In an embodiment, lagging distance and pitch distance between the number of turns of the optical cable (102) is continuous or less than 20 mm.

Fig. 5 illustrates a wear prediction system (500). The wear prediction system (500) is configured to predict wear in the slurry conveying hose (100). The wear prediction system (500) includes an OTDR (302), a slurry conveying hose (100) and an optical fiber cable (102). The OTDR (302) further includes a light source or LED (303) for producing an optical light or visible light. The optical fiber cable (102) is wrapped around a base layer (203) of the hose (100). The OTDR (302) is operatively coupled with the optical fiber cable (102) for transmitting the visible light produced by the light source (303). The visible light is configured to detect the co-ordinates of break-points of the optical cable (102) by using the VFL method and the FLM method as discuss above.

In an embodiment, the OTDR (302) further includes a display screen (305) for depicting the wear related data for the slurry conveying hose (100).

Certain advantages of the present disclosure are listed hereinbelow: -

The optical time domain reflectometer (OTDR) (302) is capable of measuring continuity of the optical cable (102) in the slurry conveying hose (100) by using visual fault locating (VFL) method.

The optical time domain reflectometer (OTDR) (302) by using the FLM method is capable of measuring the complete trace of the optical fiber cable (102) i.e., to identify any splicing, break-point, bending, crack, connector in the hose (100).
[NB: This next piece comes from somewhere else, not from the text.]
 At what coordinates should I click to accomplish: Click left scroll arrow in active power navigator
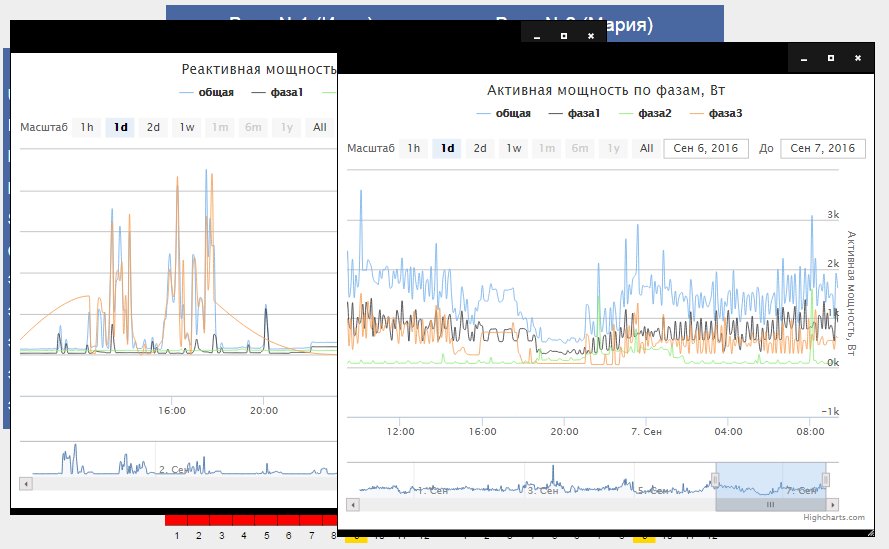coord(353,505)
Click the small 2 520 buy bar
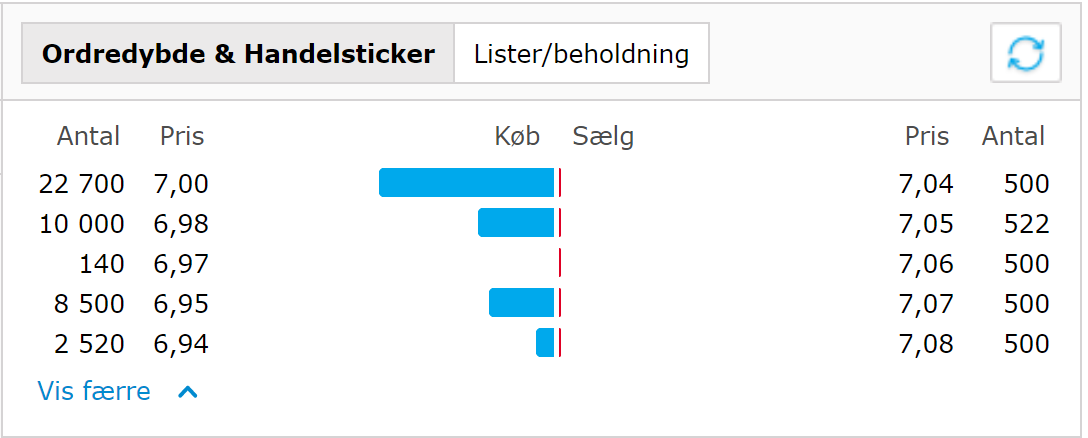1088x438 pixels. tap(545, 343)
The foregoing discussion of the present disclosure has been presented for purposes of illustration and description. It is not intended to limit the present invention to the form or forms disclosed herein. In the foregoing Detailed Description, for example, various features of the present invention are grouped together in one or more embodiments, configurations, or aspects for the purpose of streamlining the disclosure. The features of the embodiments, configurations, or aspects may be combined in alternate embodiments, configurations, or aspects other than those discussed above. This method of disclosure is not to be interpreted as reflecting an intention the present invention requires more features than are expressly recited in each claim. Rather, as the following claims reflect, inventive aspects he in less than all features of a single foregoing disclosed embodiment, configuration, or aspect. Thus, the following claims are hereby incorporated into this Detailed Description, with each claim standing on its own as a separate embodiment of the present invention.
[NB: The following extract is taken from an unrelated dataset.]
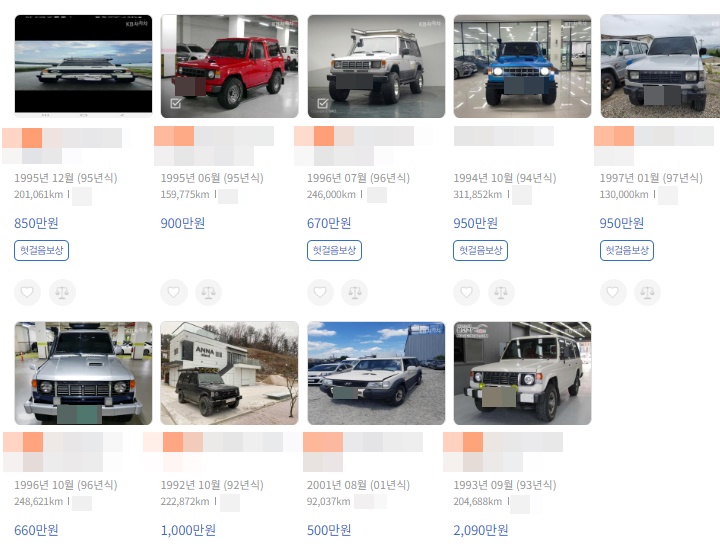The width and height of the screenshot is (720, 544).
Task: Click compare scale icon under 670만원 car
Action: (354, 292)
Moreover, though the description of the present disclosure has included description of one or more embodiments, configurations, or aspects and certain variations and modifications, other variations, combinations, and modifications are within the scope of the present invention, e.g., as may be within the skill and knowledge of those in the art, after understanding the present disclosure. It is intended to obtain rights which include alternative embodiments, configurations, or aspects to the extent permitted, including alternate, interchangeable and/or equivalent structures, functions, ranges or steps to those claimed, whether or not such alternate, interchangeable and/or equivalent structures, functions, ranges or steps are disclosed herein, and without intending to publicly dedicate any patentable subject matter.